Hi All

    Sorry but things have now changed, and I found the following.


        The tables was in fact restored as Innodb, however someone seems
to have gone and changed something causing innodb to be disabled, this
caused the tables to be defaulted back to MyIsam.

        Should this not rather have just resulted in an error allowing
to fix the problem in the first place instead of changing the storage
engines?

        Anyone have some thoughts on the best solution to fix this? I
will look into the innodb not working soon.

Machiel


-----Original Message-----
From: Machiel Richards <machi...@rdc.co.za>
To: mysql mailing list <mysql@lists.mysql.com>
Subject: Changing database tables to different storage engine.
Date: Mon, 22 Nov 2010 11:59:03 +0200


Good day all

            Hope all is well. 

             I have something to ask as someone might have done this as
well and may have a good solution on how to fix this.

            During a database migration this weekend to move a MySQL
database from windows to linux, we created a backup and restore of the
database.

            However, form my part I made a mistake by overlooking the
fact that the windows database was configured to use default storage
engine as Innodb.

            On the new server, the default was set to MyIsam.
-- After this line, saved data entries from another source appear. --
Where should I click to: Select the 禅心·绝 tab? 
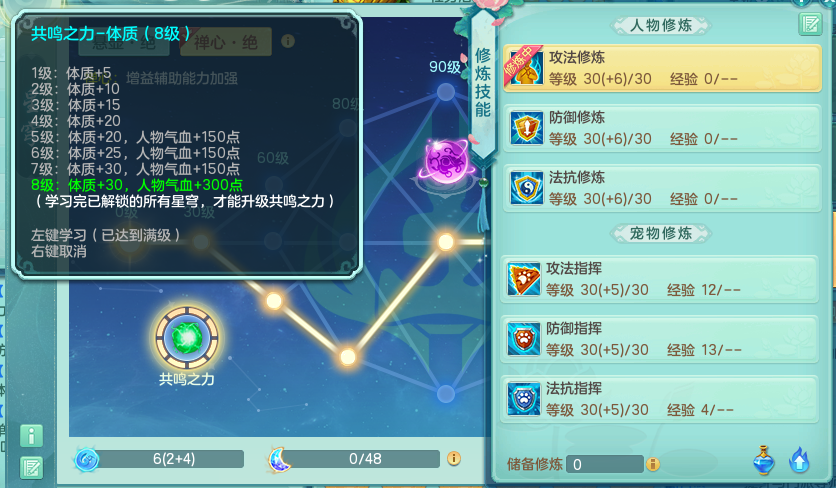[226, 42]
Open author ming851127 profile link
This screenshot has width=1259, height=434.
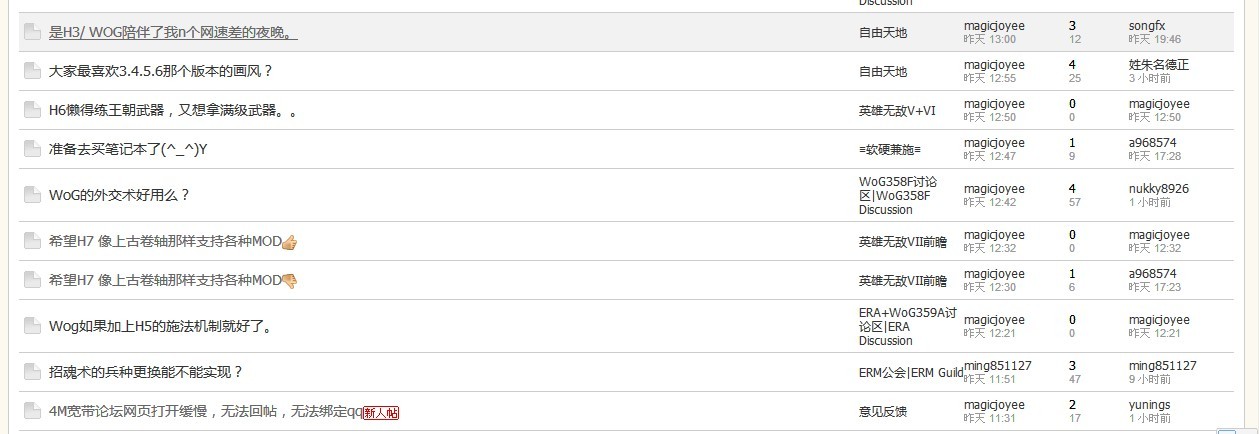(998, 366)

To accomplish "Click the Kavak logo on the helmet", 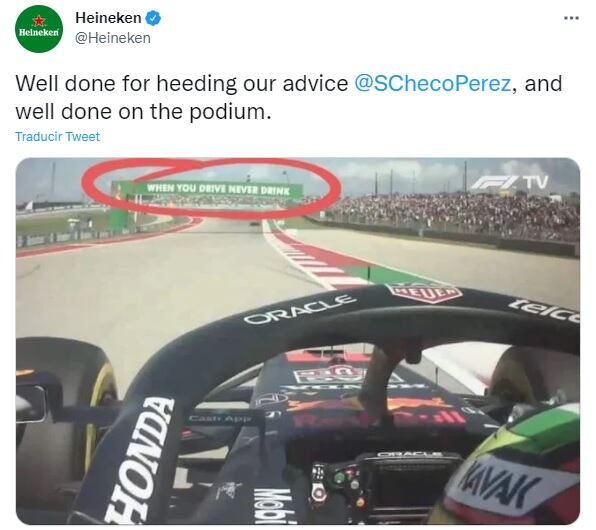I will [499, 485].

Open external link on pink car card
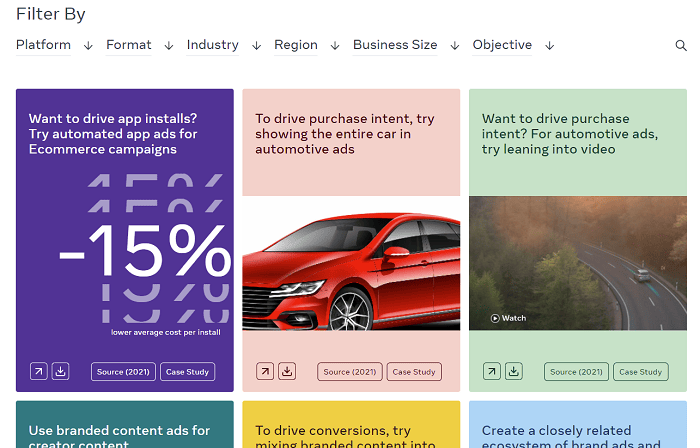265,371
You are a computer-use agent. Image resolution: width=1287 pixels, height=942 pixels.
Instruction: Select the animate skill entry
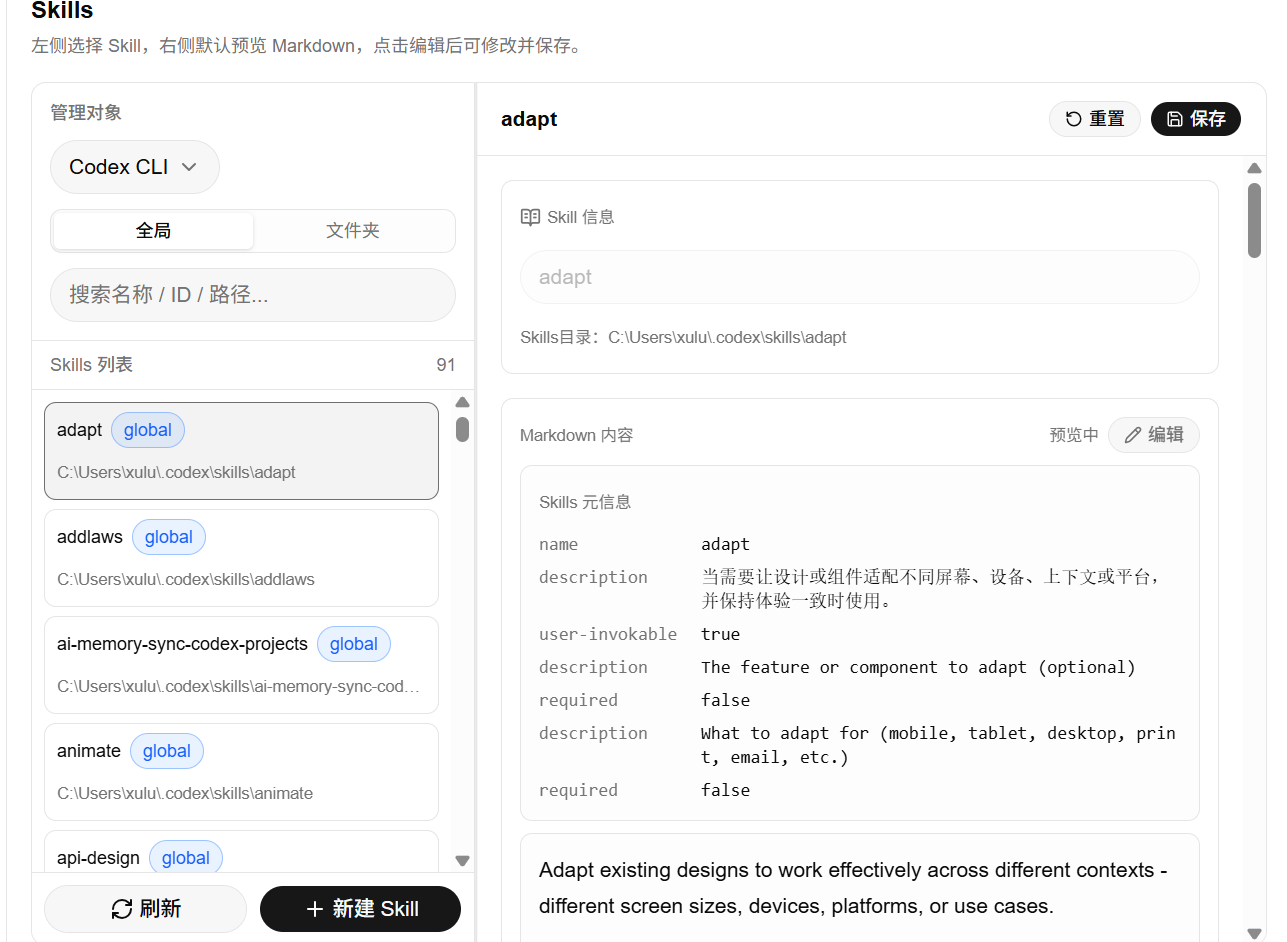[x=241, y=772]
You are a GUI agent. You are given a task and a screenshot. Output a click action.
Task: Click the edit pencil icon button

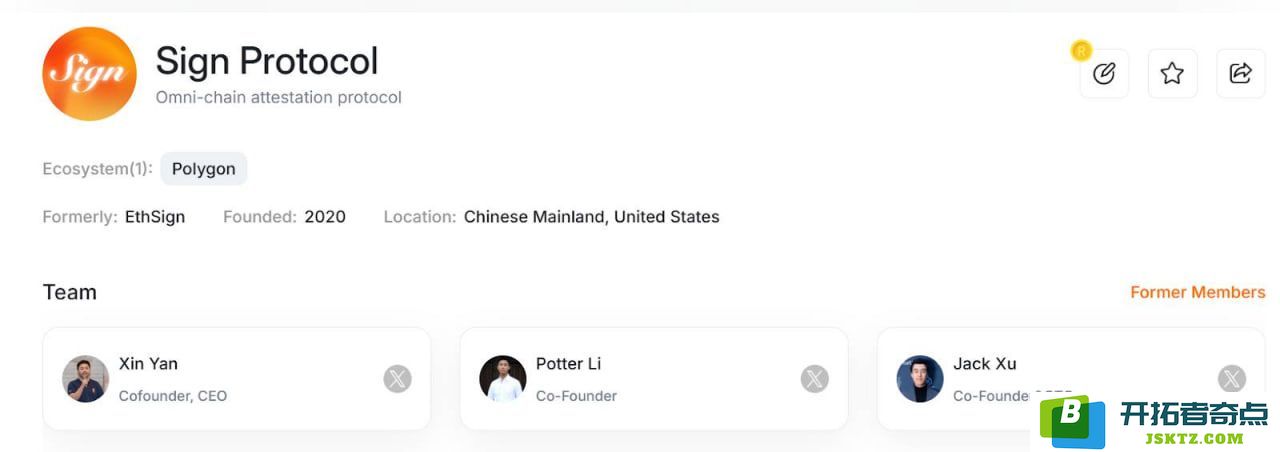coord(1104,73)
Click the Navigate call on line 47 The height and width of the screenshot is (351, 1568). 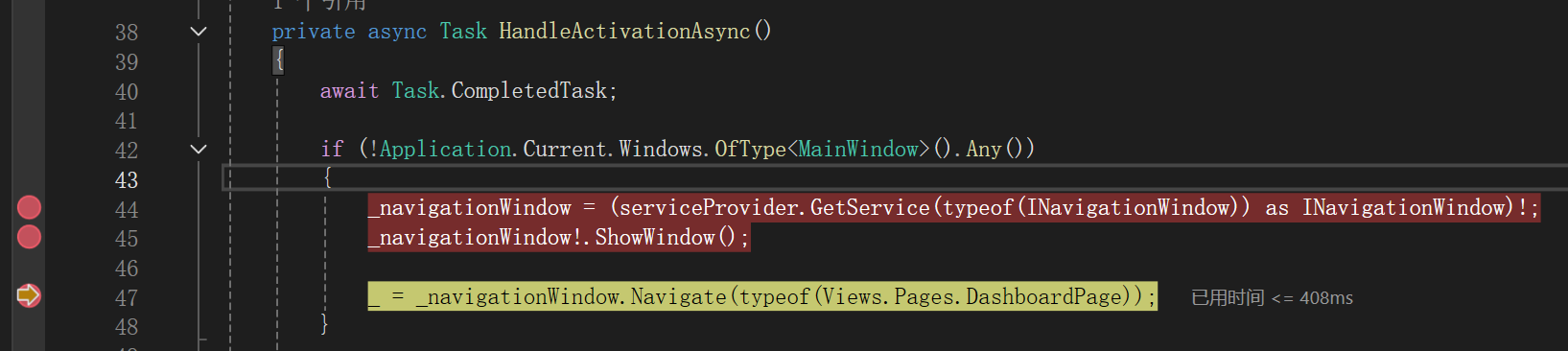click(679, 297)
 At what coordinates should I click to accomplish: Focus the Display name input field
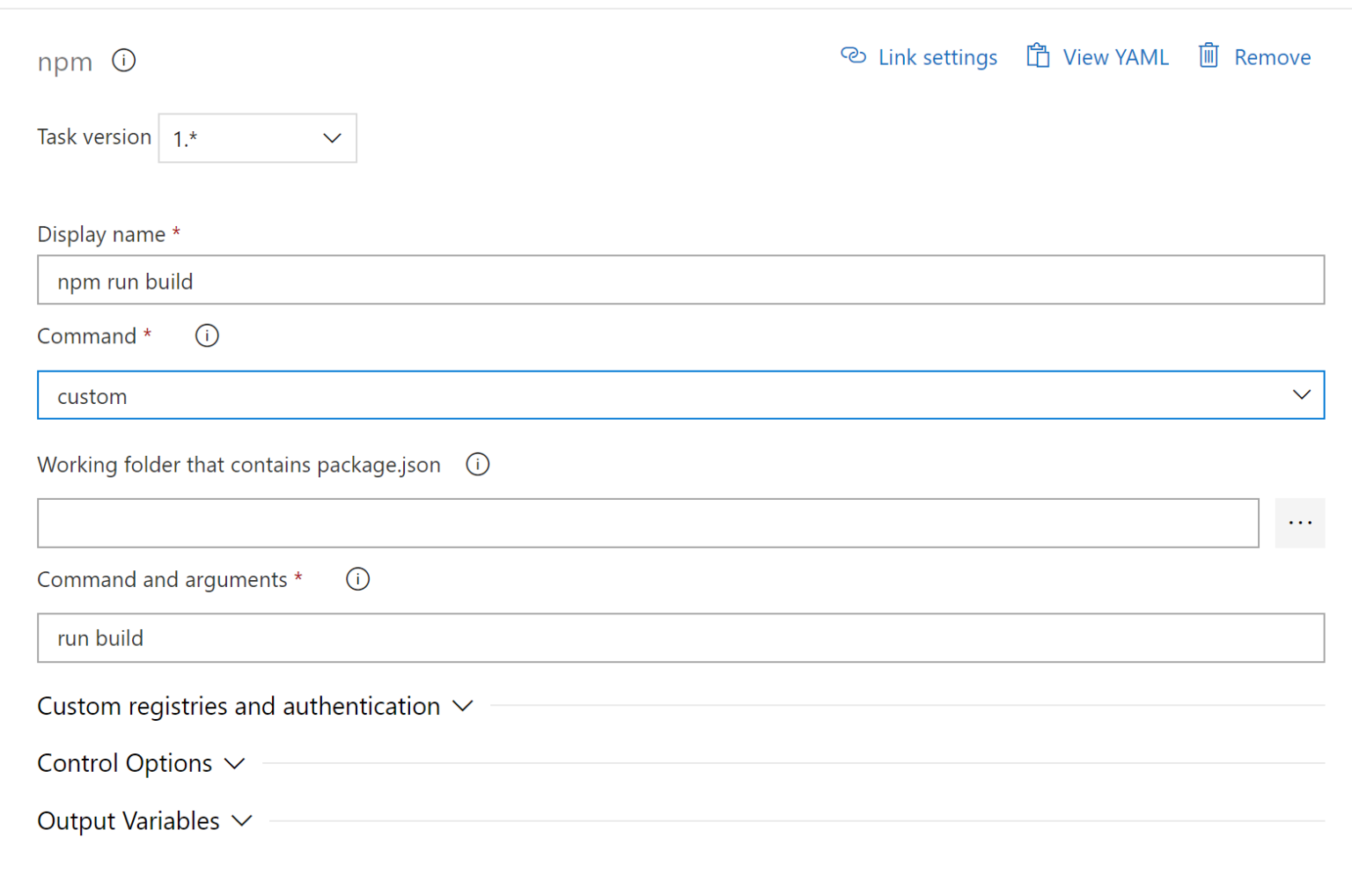click(680, 280)
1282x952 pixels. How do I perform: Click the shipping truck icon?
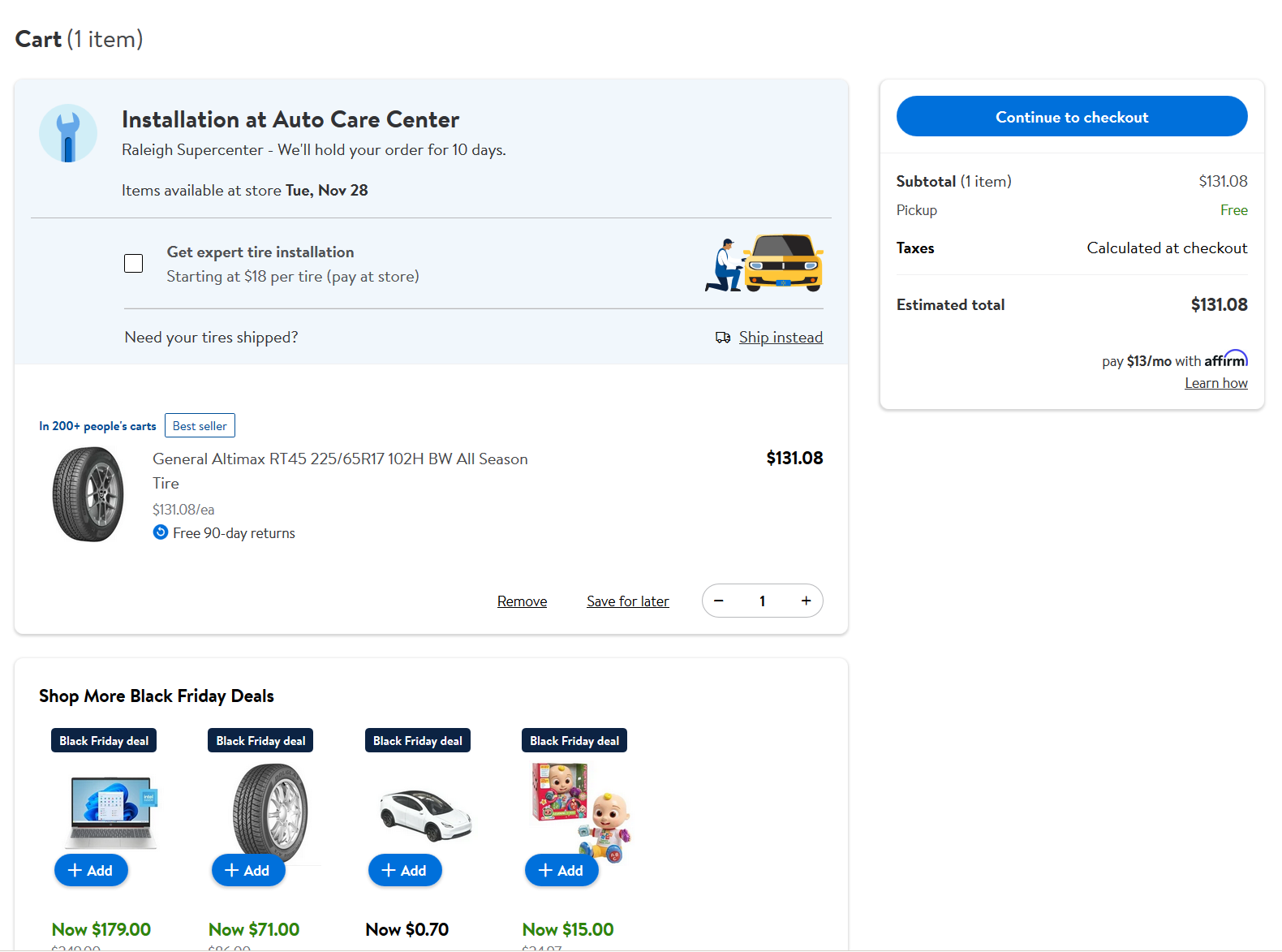pos(723,338)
               This resulted in all the tables being restored to the new
system as MyIsam instead of Innodb.

                In order to fix this, I know you can use alter table to
change the storage engine, however I need to know the following:

                    1. this is a production system and can't afford any
downtime or as little performance degration as possible.
                            
                            What is the best way to do this in order to
have the least amount of effect on the database and it's performance?